The hooded visorbearer hummingbirds are a group of small, fast-flying birds found in Central and South America. There are around 13 recognized species in the genus Augastes, all of which are characterized by elongated bills and vibrant, iridescent plumage.
Hooded visorbearers get their name from the feathered “hoods” or crests on the tops of the males’ heads. These can be raised and lowered as part of courtship displays. The hoods come in a rainbow of colors depending on the exact species, including fiery red, bright yellow, vivid green, deep purple, and jet black. Even the female and juvenile plumage is decorated with spots, streaks, or scaled patterns on the throat and chest.

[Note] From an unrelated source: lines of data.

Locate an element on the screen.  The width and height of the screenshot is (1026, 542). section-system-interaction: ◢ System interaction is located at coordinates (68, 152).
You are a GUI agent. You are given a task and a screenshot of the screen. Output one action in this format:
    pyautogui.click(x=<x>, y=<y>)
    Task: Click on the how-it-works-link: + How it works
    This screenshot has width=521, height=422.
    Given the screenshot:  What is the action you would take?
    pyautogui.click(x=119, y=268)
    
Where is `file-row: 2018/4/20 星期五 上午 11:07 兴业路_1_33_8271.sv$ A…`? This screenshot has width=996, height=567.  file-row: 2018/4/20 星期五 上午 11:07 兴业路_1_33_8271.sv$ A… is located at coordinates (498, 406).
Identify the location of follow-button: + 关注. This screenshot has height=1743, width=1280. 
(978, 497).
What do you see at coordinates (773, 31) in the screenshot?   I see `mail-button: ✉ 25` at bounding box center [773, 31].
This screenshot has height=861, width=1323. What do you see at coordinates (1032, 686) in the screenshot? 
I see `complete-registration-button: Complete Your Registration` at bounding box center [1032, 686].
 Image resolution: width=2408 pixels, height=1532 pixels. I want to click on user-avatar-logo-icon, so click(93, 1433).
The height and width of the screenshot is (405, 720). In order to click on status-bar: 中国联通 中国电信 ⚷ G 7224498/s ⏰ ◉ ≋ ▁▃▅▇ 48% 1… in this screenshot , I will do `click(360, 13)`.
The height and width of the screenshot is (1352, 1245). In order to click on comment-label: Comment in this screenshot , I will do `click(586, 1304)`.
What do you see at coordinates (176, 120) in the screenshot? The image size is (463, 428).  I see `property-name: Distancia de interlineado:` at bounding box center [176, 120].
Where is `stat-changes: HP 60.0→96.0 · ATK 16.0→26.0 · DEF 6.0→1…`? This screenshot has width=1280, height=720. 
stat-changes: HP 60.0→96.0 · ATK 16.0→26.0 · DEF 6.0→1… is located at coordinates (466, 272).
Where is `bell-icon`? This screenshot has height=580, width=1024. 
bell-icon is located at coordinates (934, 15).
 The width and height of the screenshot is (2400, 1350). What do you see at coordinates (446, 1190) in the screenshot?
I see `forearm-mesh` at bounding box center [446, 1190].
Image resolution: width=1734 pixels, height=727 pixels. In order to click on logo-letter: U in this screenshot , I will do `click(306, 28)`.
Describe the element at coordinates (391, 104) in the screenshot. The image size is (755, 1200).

In body size, these hummingbirds are quite small, with lengths ranging from 2.5 inches up to 5 inches maximum. Their long, slender bills make up over half that length at 1.5 to 2.5 inches. Weight ranges between 2-4 grams on average. The wings of hooded visorbearers beat approximately 70 times per second, allowing them to hover in place or fly backwards as they feed on nectar from flowers. Their metabolic rates are extremely high.
Habitat and Range
Hooded visorbearers inhabit tropical forests, woodlands, and scrublands from Mexico down to Bolivia and Brazil in South America. Most species reside in mountainous regions at elevations between 2500-6500 ft, where they prefer wet montane forest and cloud forest environments. A few can be found in drier areas or at lower elevations in the foothills. Their ranges overlap in Central America, but they speciated separately in certain regions of South America.
Behavior and Diet
These hummingbirds feed mainly on nectar from flowers using their elongated, specialized bills. Favorite flowers include those in the Heliconia family with long, curved tubes perfect for accessing the nectar within. Hooded visorbearers use their bills to reach nectar that other animals cannot. They also consume small insects for essential proteins.
The males are highly territorial and defend their flower and bush territories aggressively against other males or even larger intruders. They perform elaborate courtship displays, utilizing their colorful hoods and specialized tail feathers to attract females. Most hooded visorbearer species are solitary outside of breeding season. They build tiny cup-shaped nests out of plant materials, spiderwebs, and lichen on branches away from main trunks. The female alone builds the nest and cares for the 2 eggs.
Common Hooded Visorbearer Species
– Long-billed Starthroat (Heliomaster longirostris) – One of the larger hooded visorbearer species at 5 inches long, found from Mexico to Costa Rica. The male has an iridescent green hood and red feet.
– Bronzy Inca (Coeligena coeligena) – A mid-sized species with a brilliant bronzy-orange hood found in the Andes Mountains. It has a bright white tailband.
– Green-crowned Plovercrest (Stephanoxis lalandi) – A vivid green hood with a white forecrown distinguishes this smaller species, ranging from Panama to Bolivia.
– Violet-capped Hummingbird (Colibri coruscans) – Medium-sized with a deep violet hood and black scales on the throat. It occurs from Costa Rica to Peru.
– Black-eared Fairy (Heliothryx auritus) – A widespread, tiny species with black ear tufts and a shimmering turquoise-purple hood found from Mexico to Bolivia.
– Buff-tailed Sicklebill (Eutoxeres condamini) – One of the larger and more unusual visorbearers with a massively decurved bill. The male has a buffy-cinnamon colored hood and tail. It is found in a small region of South America.
Most hooded visorbearer hummingbird species are still relatively common in Central and South America and are classified as Least Concern by the IUCN. However, some species with small ranges like the buff-tailed sicklebill face habitat loss. Preservation of tropical forests and scrublands is important for maintaining their populations. Providing gardens with suitable flowers may help supplement their food resources and connectivity between protected areas. With conservation efforts, these beautiful and unique hummingbirds will continue gracing the mountain forests of the Americas.